Dans le cadre d’un programme culturel, l’ambassadrice de Suisse à Tachkent Anne Bauty avait accordé un soutien financier à la photographe, en 2008, pour la réalisation d’un livre et d’une série de documentaires. Mais quelques mois après sa sortie de presse, fin 2009, le livre s’est attiré les foudres du pouvoir. «Inquiétée par la nature controversée du sujet, l’ambassade suisse a mis un terme à son soutien», raconte le câble américain.

Pour Oumida Akhmedova, il était trop tard. Emprisonnée, l’artiste de 56 ans a été condamnée en mars 2010 pour «diffamation envers le peuple ouzbek». Condamnée avec sursis à une peine de travaux forcés, elle vit actuellement sous le coup d’une interdiction de quitter le pays.

Le câble montre que la diplomatie américaine, pourtant non directement impliquée, a porté une grande attention à l’affaire. Le texte cite en exemple les arrestations récentes d’un animateur de radio et d’un journaliste pour rappeler que «la répression reste un outil de contrôle politique en Ouzbékistan». Le cas d’Oumida Akhmedova est quant à lui décrit comme «plus inhabituel». Il s’agit de «l’attaque la plus flagrante contre la liberté artistique depuis longtemps».

L’attaché américain à Tachkent souligne dans son message que l’affaire risque d’attirer «une attention internationale négative sur l’Ouzbékistan». Pour conclure: «Ce cas plaide pour un renforcement de la «dimension humaine» dans notre dialogue bilatéral avec l’Ouzbékistan.»
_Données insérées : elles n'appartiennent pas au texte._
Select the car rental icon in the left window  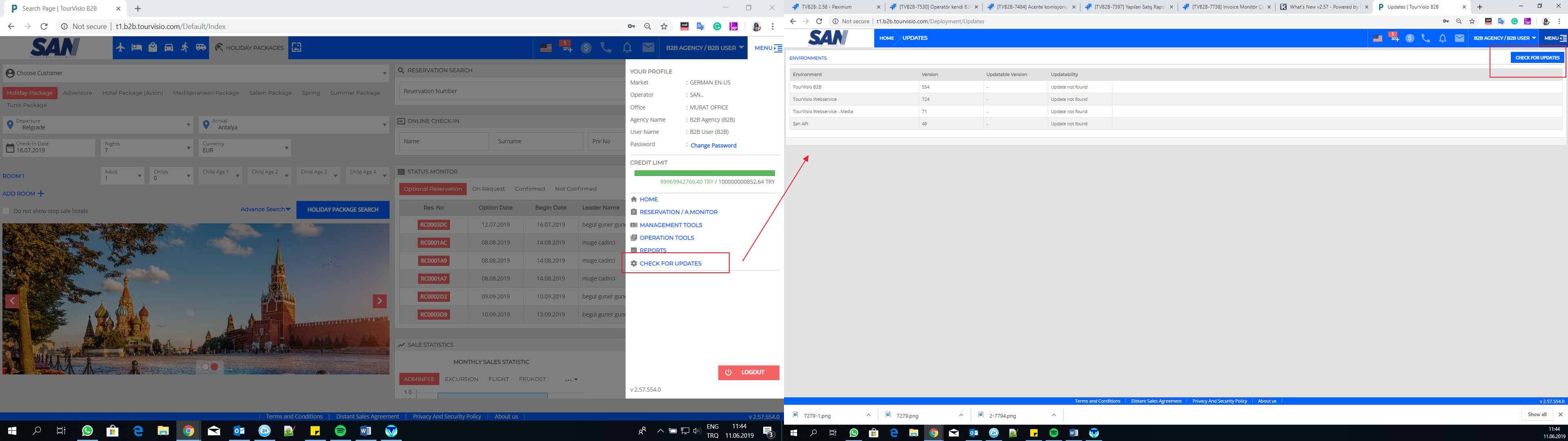(169, 47)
Le câble évoque une piste pour expliquer la réaction si virulente des autorités ouzbèkes. Si le livre «présente des superbes photographies de l’Ouzbékistan et de ses peuples, il contient aussi des images plus controversées comme des garçons après leur circoncision et une femme en bikini». Et le mémo de poursuivre: «Une rumeur dit que le vieux Karimov aurait vu le livre chez sa fille Gulnora et que sa désapprobation serait à l’origine du procès.» L’ambassadrice de Suisse a été invitée à la représentation des Etats-Unis le 25 janvier 2010 pour parler de l’affaire: «Anne Bauty a brièvement parlé du documentaire. Elle n’est pas entrée en détail sur les aspects controversés du projet et a exprimé son soutien envers Oumida Akhmedova.»

«Discussion informelle»

Le Département fédéral des affaires étrangères (DFAE) se défend d’avoir abandonné la photographe à son sort. Si l’ambassade a retiré son soutien financier au projet de documentaire, explique un porte-parole, c’est parce que le résultat ne «correspondait pas aux standards de qualité suisses» et que les règles de production n’auraient pas été respectées, notamment par l’usage d’une caméra cachée.
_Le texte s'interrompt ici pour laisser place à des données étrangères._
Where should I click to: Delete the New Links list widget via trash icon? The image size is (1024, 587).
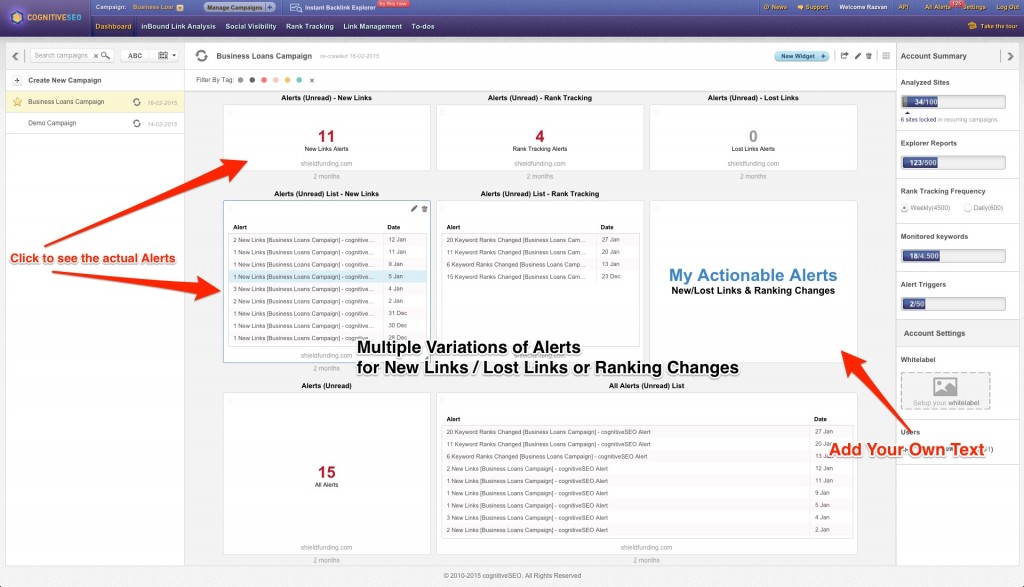(425, 208)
Quant au procès intenté contre l’artiste, le DFAE précise que l’ambassadrice Anne Bauty a «évoqué ce thème à plusieurs reprises» auprès des autorités ouzbèkes, pour «regretter» cette issue. En outre, un représentant de l’ambassade s’est rendu à l’audience de jugement de l’artiste, le 17 mars 2010. L’ambassade suisse dit aussi avoir proposé son assistance à Oumida Akhmedova lors d’une «discussion informelle» en janvier 2010. Une offre qu’elle aurait déclinée.